1. Game apparatus comprising a chance device having five chance elements, the chance device including means defining a plurality of indicia-bearing areas, each chance element having twenty indicia-bearing areas, a set of indicia characters having a distinct character for representing each consonant of the English alphabet, there being at least one indicia character on each of said discrete indicia-bearing areas as follows:

indicia representing the consonant R on 12% of the indicia-bearing areas,

indicia representing the consonant T on 11% of the indicia-bearing areas,

indicia representing the consonant N on 11% of the indicia-bearing areas,

indicia representing the consonant L on 9% of the indicia-bearing areas,

indicia representing the consonant S on 9% of the indicia-bearing areas,

indicia representing the consonant D on 9% of the indicia-bearing areas,

indicia representing the consonant C on 6% of the indicia-bearing areas,

indicia representing the consonant P on 5% of the indicia-bearing areas,

indicia representing the consonant G on 5% of the indicia-bearing areas,

indicia representing the consonant M on 5% of the indicia-bearing areas,

indicia representing the consonant H on 4% of the indicia-bearing areas,

indicia representing the consonant F on 3% of the indicia-bearing areas,

indicia representing the consonant B on 3% of the indicia-bearing areas,

indicia representing the consonant W on 2% of the indicia-bearing areas,

indicia representing the consonant V on 2% of the indicia-bearing areas,

indicia representing the consonant K on 2% of the indicia-bearing areas,

indicia representing the consonant X on 1% of the indicia-bearing areas,

and indicia representing the consonants J, Q and Z on 1% of the indicia-bearing areas.

2. Game apparatus as in claim 1 wherein the chance means comprises five icosahedral dice.

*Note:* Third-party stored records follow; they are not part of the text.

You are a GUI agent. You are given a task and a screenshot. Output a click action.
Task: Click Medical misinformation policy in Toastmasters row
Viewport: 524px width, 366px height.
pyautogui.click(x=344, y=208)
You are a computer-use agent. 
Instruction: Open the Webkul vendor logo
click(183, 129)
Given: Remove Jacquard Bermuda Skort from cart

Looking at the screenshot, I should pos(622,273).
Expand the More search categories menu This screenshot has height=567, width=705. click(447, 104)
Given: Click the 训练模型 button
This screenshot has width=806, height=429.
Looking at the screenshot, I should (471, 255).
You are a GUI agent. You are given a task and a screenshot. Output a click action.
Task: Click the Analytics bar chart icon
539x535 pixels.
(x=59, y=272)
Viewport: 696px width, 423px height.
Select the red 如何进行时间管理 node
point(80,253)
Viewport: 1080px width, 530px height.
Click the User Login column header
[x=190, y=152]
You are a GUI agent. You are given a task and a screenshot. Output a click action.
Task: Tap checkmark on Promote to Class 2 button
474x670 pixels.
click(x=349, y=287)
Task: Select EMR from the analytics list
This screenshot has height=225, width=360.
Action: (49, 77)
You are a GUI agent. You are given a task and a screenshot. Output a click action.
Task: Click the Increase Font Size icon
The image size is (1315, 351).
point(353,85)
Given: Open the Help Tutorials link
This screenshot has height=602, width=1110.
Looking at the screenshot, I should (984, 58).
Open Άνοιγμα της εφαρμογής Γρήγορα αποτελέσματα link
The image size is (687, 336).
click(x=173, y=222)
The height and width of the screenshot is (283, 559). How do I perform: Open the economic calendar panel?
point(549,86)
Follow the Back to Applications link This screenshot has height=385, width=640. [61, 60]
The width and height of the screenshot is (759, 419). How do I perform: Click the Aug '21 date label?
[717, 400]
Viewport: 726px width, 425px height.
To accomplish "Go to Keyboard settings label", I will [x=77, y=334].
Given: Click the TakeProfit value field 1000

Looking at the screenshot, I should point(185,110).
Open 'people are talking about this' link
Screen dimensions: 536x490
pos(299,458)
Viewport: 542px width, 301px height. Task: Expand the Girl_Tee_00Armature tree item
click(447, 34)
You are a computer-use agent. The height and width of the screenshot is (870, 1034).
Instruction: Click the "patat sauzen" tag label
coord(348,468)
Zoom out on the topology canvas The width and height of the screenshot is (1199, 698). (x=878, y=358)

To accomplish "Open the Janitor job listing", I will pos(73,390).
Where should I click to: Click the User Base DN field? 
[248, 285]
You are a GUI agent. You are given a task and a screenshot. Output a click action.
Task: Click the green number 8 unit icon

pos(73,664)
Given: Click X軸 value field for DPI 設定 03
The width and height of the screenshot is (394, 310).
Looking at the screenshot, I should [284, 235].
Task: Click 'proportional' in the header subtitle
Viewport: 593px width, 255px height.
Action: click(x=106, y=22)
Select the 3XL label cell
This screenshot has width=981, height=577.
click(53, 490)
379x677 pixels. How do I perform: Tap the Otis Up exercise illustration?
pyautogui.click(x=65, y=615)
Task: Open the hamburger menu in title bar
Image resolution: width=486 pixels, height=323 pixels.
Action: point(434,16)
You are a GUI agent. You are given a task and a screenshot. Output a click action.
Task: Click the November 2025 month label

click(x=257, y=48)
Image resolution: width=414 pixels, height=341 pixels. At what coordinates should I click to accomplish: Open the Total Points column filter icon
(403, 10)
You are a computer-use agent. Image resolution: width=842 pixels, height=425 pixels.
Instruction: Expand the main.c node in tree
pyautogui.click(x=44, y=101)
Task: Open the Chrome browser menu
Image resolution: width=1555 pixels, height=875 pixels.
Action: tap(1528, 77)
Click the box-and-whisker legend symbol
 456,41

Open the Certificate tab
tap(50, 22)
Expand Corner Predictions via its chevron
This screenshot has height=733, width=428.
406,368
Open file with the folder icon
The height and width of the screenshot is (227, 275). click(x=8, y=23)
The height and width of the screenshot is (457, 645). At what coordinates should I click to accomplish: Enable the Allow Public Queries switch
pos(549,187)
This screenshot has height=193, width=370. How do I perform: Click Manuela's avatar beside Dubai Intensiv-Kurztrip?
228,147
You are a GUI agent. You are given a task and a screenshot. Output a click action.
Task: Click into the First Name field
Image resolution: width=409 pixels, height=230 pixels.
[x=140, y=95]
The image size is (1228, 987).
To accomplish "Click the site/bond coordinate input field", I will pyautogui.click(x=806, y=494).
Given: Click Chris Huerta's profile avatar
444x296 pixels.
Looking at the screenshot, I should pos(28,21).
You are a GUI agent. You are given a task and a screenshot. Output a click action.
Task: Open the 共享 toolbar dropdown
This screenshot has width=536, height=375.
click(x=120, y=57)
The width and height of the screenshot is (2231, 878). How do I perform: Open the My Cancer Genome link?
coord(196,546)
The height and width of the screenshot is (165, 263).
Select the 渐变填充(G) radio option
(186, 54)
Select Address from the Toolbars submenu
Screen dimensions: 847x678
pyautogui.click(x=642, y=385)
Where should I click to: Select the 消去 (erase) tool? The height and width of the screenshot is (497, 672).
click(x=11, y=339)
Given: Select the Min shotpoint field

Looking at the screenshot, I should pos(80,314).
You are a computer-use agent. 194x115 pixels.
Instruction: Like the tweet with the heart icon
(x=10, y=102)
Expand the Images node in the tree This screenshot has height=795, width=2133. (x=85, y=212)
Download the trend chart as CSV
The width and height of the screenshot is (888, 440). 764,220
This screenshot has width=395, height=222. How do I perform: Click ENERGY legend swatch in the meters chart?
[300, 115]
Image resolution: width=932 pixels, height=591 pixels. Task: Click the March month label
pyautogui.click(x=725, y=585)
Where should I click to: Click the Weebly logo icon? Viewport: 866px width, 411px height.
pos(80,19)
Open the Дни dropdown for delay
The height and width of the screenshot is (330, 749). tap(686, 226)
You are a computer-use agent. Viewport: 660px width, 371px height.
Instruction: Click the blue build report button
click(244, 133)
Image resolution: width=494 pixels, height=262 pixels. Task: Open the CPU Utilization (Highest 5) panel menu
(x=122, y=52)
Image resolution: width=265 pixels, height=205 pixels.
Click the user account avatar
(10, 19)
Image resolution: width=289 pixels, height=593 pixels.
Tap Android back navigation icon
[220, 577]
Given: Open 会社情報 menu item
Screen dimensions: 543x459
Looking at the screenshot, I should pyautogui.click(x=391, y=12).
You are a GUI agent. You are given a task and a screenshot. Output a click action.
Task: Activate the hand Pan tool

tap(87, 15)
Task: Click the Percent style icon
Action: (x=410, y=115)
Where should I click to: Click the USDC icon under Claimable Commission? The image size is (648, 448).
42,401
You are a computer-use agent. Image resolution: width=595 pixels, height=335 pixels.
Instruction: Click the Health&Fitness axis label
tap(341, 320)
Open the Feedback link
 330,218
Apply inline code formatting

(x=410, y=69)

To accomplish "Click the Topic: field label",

3. Game apparatus as in claim 2 wherein, among the total of 100 faces of the five dice, there are

12 faces bearing the letter R,

11 faces bearing the letter T,

11 faces bearing the letter N,

11 faces bearing the letter L,

9 faces bearing the letter S,

9 faces bearing the letter D,

6 faces bearing the letter C,

5 faces bearing the letter P,

5 faces bearing the letter G,

5 faces bearing the letter M,

4 faces bearing the letter H,

3 faces bearing the letter B,

3 faces bearing the letter F,

2 faces bearing the letter W,

2 faces bearing the letter V,

2 faces bearing the letter K,

1 face bearing the letter X,

and 1 face bearing the letters Q,Z,J.